A couple of the better pictures of my second failed breeding attempt with S. polymorpha. I'm fairly certian they're the same gender, and I'm calling that Gender A for now since there's no way of knowing if they're male or female.


----------



## 8+) (Mar 31, 2007)

Did they attack each other?


----------



## bistrobob85 (Mar 31, 2007)

I'm planning on breeding my Ethmostigmus Trigonopodus ''Yellow legs'' this year since i have three great doing adults but i was wondering, can i breed a centipede that lacks an antenna?!?!

 phil.


----------



## Stylopidae (Mar 31, 2007)

8+) said:


> Did they attack each other?



Kind of yes, and kind of no. One went up to the other and started investigating the rear of the other and it was promptly grabbed with the other specimen's terminators.

Unfortunately, these are the only two decent pictures I have of the process 

As for breeding one that's missing an antennae, I wouldn't know. You could try it because they might still have some sensory abilities with whatever they have left.


----------



## Galapoheros (Apr 1, 2007)

Here's an old thread but my pics were wiped out when my old ISP died.  I'll try to dig up the pics later.  From what I saw, it looked like the male could use a place to crawl through to spin a web and make a "web tunnel" that the female can follow him through it.  He put the spermataphore at the bottom of the web cave/tunnel.  

http://www.arachnoboards.com/ab/showthread.php?t=66702&referrerid=4911


----------



## Stylopidae (Apr 1, 2007)

Galapoheros said:


> Here's an old thread but my pics were wiped out when my old ISP died.  I'll try to dig up the pics later.  From what I saw, it looked like the male could use a place to crawl through to spin a web and make a "web tunnel" that the female can follow him through it.  He put the spermataphore at the bottom of the web cave/tunnel.
> 
> http://www.arachnoboards.com/ab/showthread.php?t=66702&referrerid=4911



I chose a rock that looked like it had a tunnel carved underneath.
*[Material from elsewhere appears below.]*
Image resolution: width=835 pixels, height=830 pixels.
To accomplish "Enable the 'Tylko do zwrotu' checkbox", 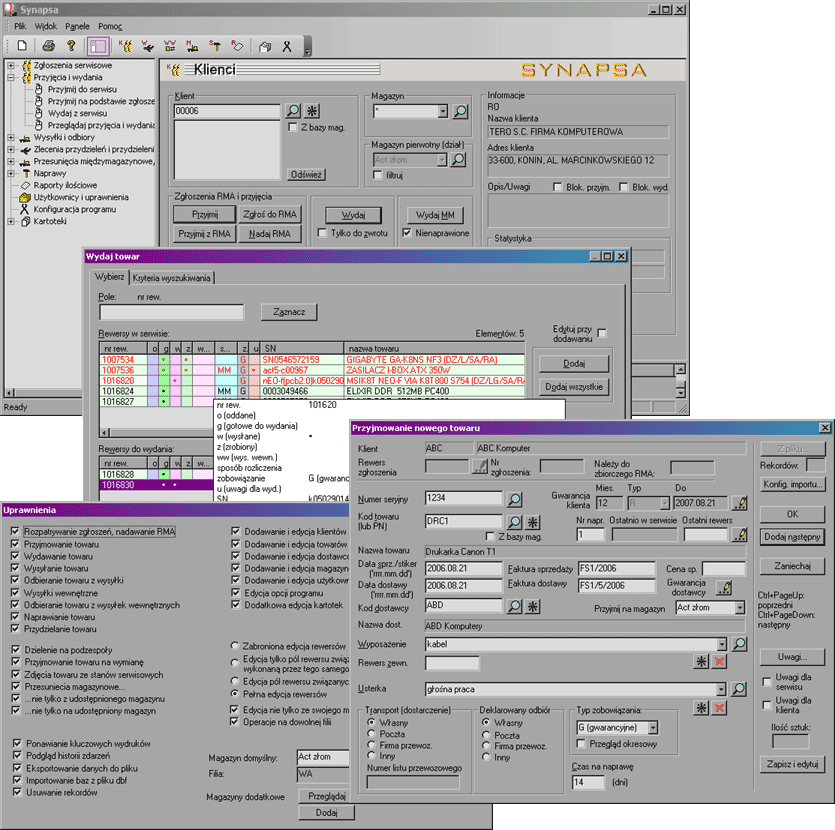I will click(322, 233).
Could you elaborate on what the male might need?

Do you think I have two seperate genders?

These are the only two breeding size centipedes of this species I have, so any attempts I make at breeding have to be carefully monitored to ensure the saftey of the specimens.

Maybe once I get more specimens, I'll take more risks but not until I can afford it.


----------



## Galapoheros (Apr 1, 2007)

I got pretty lucky.  The male looked really scared at first and, of course, I wasn't sure it was a male.  I'll dig up that picture of the web tunnel, it can tell you what you might need better than I can.  Might take me a while though.  Maybe more rocks in there would help, maybe 2 or 3 and it might work better if you overlapped them a little over the rock you already have in there so they can hide and feel safe until they can "figure out the mood".  I don't know, just some ideas.  When I put the two together that eventually mated, it looked like one was going to get eaten at first.


----------



## Galapoheros (Apr 2, 2007)

http://www.arachnoboards.com/ab/show...eferrerid=4911

Found some old pics of the pedes mating.  The last pic is of the web tunnel he spun.  Pretty weird.


----------



## hibludij (Apr 3, 2007)

can a female centipede lay eggs without mating with a male, like stick insects and some other animals? cause my sisters biology teacher told her, that it is posible, when she told him that my cingulata had layed eggs.


----------



## Galapoheros (Apr 3, 2007)

I don't think this has been cleared up 100% yet  ...the parthenogenisis thing.  I have many baby pedes from last year.  I'm going to try and be patient, raise some to adult and see what happens.  It's really not a lot of work so, waiting isn't really an issue.  I don't need as many as I have (50+) so I think I may trim down to around 15, maybe 20.  I'm trying to wait for at least one more molt.


----------



## bistrobob85 (Apr 3, 2007)

As for me, well i've had my two colonies of adult sc.s.mutilans ( red legs and yellow legs separated ) since August and they still haven't produced anything yet... They're very well fed and kept in groups of 4 in large bins with more dark hiding spots than centipedes and i still haven't gotten anything from them. I recently noticed that three of them have blocked their hide spots with substrate... could that finally be it?!?! I'll keep you posted on those...

 phil.


----------



## 8+) (Apr 4, 2007)

I have four of the Vietnamese S. subspinipes. One of them is definitely a juvenile, the other three are in the 6-7" range.

How big in general do these guys need to be to be considered sexually mature. Are there things to look for other than size?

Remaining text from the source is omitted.